■ Exercise details ■
Copy all lines below containing "Delivery".

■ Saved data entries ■
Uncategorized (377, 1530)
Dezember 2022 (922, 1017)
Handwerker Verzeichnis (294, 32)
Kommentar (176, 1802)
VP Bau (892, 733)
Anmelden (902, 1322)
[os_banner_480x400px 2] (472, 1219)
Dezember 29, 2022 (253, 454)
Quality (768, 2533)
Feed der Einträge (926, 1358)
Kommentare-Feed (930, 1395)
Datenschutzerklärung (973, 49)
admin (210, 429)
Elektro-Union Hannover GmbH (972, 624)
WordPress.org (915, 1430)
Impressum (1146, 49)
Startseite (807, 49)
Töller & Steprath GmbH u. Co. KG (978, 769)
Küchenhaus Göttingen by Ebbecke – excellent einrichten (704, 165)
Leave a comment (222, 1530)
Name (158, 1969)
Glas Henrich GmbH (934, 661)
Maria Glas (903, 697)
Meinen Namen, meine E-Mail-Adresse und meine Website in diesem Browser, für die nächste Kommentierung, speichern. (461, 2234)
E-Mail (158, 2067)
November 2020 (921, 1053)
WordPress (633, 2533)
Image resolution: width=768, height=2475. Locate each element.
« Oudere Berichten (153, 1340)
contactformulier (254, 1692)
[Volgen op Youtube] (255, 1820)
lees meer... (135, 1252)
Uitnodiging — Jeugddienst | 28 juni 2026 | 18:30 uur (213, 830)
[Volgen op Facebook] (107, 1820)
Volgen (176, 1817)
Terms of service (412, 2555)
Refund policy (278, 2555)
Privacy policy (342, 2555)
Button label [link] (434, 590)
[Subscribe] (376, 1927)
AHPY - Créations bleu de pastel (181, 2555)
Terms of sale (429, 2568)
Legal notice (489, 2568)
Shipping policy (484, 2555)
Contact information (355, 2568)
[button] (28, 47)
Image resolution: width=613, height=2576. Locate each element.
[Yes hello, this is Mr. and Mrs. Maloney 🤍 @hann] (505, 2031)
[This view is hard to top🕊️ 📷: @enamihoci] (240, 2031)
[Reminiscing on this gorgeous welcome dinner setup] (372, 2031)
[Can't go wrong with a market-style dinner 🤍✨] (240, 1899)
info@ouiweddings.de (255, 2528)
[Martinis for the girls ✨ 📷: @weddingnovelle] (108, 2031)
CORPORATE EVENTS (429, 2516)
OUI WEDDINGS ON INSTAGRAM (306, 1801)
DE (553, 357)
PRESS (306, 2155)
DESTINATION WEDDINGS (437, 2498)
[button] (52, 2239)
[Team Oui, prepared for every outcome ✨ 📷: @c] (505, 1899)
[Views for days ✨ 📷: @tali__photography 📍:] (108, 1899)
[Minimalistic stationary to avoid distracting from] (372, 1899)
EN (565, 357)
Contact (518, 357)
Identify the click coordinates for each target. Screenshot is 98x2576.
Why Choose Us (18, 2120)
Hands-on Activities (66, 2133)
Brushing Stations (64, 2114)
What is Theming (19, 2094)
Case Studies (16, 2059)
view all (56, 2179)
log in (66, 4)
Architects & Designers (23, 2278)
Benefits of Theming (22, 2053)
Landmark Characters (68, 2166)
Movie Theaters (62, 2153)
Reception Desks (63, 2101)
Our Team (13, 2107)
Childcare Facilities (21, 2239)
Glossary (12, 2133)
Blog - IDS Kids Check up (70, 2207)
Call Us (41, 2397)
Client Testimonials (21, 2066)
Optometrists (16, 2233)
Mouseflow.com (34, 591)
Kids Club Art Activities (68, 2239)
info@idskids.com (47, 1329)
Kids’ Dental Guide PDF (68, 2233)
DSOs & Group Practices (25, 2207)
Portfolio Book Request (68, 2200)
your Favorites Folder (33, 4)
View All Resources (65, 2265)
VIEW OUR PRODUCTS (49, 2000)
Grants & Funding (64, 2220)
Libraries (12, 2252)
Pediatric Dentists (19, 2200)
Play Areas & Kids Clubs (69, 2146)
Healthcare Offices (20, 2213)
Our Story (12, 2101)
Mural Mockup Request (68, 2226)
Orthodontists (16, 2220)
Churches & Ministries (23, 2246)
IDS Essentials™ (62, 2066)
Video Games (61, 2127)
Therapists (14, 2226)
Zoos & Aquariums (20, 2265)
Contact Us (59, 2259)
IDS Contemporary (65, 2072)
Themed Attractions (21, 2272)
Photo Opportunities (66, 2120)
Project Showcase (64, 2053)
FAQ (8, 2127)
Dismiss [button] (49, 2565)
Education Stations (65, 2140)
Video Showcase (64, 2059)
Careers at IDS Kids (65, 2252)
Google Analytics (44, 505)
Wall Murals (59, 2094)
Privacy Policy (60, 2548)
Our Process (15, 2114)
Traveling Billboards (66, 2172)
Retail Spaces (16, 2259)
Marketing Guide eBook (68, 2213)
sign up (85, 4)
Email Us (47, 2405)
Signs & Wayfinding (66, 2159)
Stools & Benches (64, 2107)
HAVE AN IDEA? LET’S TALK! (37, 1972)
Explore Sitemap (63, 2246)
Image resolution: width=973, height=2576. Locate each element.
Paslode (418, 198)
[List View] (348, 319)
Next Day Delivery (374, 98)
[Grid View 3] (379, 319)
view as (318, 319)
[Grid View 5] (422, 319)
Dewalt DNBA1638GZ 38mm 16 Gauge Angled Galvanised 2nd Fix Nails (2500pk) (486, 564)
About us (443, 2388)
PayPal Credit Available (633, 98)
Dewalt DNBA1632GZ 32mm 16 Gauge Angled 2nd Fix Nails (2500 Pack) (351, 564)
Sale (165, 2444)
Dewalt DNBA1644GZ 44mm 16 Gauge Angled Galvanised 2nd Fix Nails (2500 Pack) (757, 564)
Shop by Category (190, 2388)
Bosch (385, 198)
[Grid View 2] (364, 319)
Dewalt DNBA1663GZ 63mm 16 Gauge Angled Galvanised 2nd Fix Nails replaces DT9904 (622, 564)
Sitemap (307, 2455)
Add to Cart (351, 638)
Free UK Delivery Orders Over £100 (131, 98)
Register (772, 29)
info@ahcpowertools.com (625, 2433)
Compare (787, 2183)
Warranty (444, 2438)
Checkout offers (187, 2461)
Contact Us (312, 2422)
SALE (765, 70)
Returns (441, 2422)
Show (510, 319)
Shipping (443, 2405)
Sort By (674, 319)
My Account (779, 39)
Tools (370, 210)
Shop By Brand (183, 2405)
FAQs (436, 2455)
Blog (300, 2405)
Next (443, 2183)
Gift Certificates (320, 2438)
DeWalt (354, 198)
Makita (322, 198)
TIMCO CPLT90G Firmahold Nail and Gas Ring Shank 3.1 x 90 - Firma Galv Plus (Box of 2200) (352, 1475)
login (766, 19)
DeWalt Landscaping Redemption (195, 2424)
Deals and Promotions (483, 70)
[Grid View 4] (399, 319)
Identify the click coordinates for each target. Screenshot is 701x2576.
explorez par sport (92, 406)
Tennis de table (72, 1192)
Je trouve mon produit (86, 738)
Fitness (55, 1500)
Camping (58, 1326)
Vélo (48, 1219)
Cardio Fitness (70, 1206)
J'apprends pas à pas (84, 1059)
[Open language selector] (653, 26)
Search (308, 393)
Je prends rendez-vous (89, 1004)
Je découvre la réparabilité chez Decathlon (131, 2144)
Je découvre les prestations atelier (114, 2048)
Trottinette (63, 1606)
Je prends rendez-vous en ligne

■ Exercise response ■
Next Day Delivery (374, 98)
Free UK Delivery Orders Over £100 (131, 98)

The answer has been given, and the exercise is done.